You’ll probably know by now that in order to call an API you will need its URL, some parameters to enter and its authorisation code. Likewise, you’ll know that your request for the API will either be a XML or JSON which will contain the information you want to see.
However, as we mentioned before, there are various factors that make one API different from another. For example, the parameters tend to vary between each API. Our verb conjugator API requires you to introduce a single word as a parameter, provided that this word is an infinitive verb. Alternatively, an API that counts the number of syllables in a word will accept any word as a parameter. In the same way, the outcomes of these two APIs will also be different. In the case of the first API, the end result will be the list of conjugated forms of the infinitive verb previously introduced as a parameter. In the second, the outcome will be a number indicating the quantity of syllables of the word entered as a parameter.

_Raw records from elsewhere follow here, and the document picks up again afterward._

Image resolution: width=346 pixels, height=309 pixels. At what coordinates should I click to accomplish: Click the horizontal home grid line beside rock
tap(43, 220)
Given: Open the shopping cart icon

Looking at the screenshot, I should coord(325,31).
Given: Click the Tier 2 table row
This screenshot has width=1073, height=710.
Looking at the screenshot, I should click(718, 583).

And how does the user know which details to introduce in order to call an API? How do you know which parameters each API needs? How do you figure out what the results mean? To help our users learn the technique behind the APIs, the creator of each API has provided a basic manual (documentation) in which they explain how the API works, the number and type of parameters required, the type of result you’ll obtain, how to call the API, etc. That is, the documentation contains the instructions for using the API. Normally, the documentation will also include other information, such as who the owner of the API is, the version, the tarif listing the number of consults, etc.
Each API will have its own documentation to help our users test the API before subscribing and understand how to use it.